One insanely hot and humid summer day about 1997, my friend Shelia and I treated our pre-teen children and their friends to a day at Libertyland in Memphis, Tennessee. Libertyland is an aging but nice amusement park with some really good rides. Libertyland also offers musical reviews. They manage to find incredibly talented teenagers to put on four or more shows a day; it has to be a grueling job. The theatre is shaded, but it’s an outdoor theatre, so there is no air conditioning.
When Shelia and I took our group to Libertyland, it was mid-week and late summer, so the park didn’t have many people in it. Being typical mom-types, by mid-afternoon Shelia and I were hot and worn out… while the kids were still full of energy and happy to continue riding the rides. We decided to let the kids make themselves sick riding the loop-the-loops while the two of us found a cool place to sit.
We found a bench in the theatre. All we wanted to do was just plop down, rest, and drink something cold. A few other people gathered in the theatre with the same intentions, looking for a refuge from the heat and a few moments of rest.
As luck would have it, a show was scheduled to begin within a few minutes. The performers put on a wonderful, energetic, upbeat show, full of rock and roll and disco tunes. Unfortunately, their audience of 20 people seeking respite from the heat didn’t seem to care whether there was good entertainment or not.
At the end of the show, the meager audience gave half-hearted polite applause. My friend Shelia, however, leapt to her feet, gave a standing ovation and hooped and hollered as if she had seen the most amazing Broadway production in her life.
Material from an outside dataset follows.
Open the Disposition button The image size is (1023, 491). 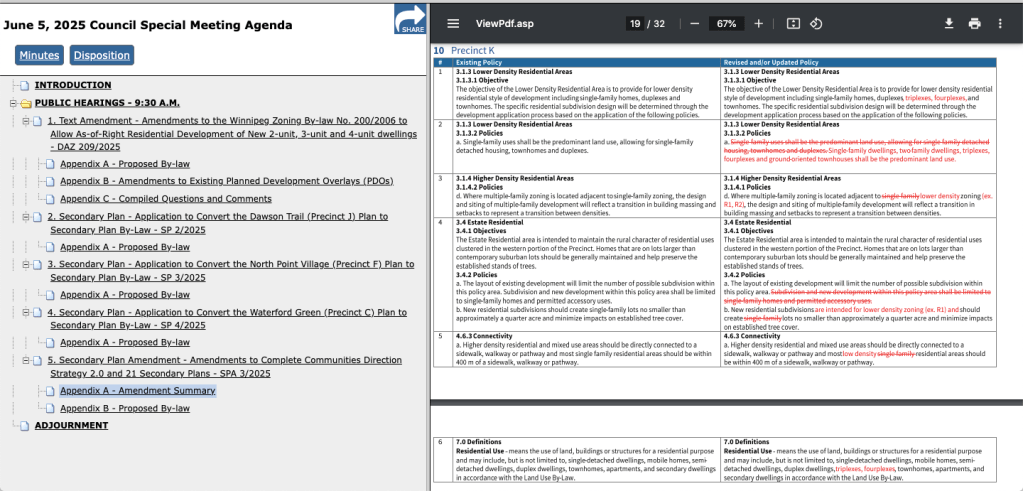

She looked down at me and said, “These are someone else’s kids. Since their moms aren’t here, we need to support them.” Wow! In that instant Shelia gave me a perspective I had never thought of! Of course, then I stood by my friend, becoming a surrogate “stage mom” for that moment, cheering those hard-working kids.
That happened over six years ago, and Shelia’s words still stay with me. In a fast food place, I try to remember that the teen behind the counter is someone’s child, and so is the pizza delivery boy and the girl at the checkout counter in the grocery store. With that perspective, I treat those kids as I would want other people to treat my own children.
I especially take Shelia’s insight to heart when I see a teen in training and unsure of him or herself. At that point I go out of my way to give words of encouragement, just as I would for my own child.
Thanks, Shelia, for giving a whole new twist to the golden rule: “Do unto others’ children as you would have them do unto yours!”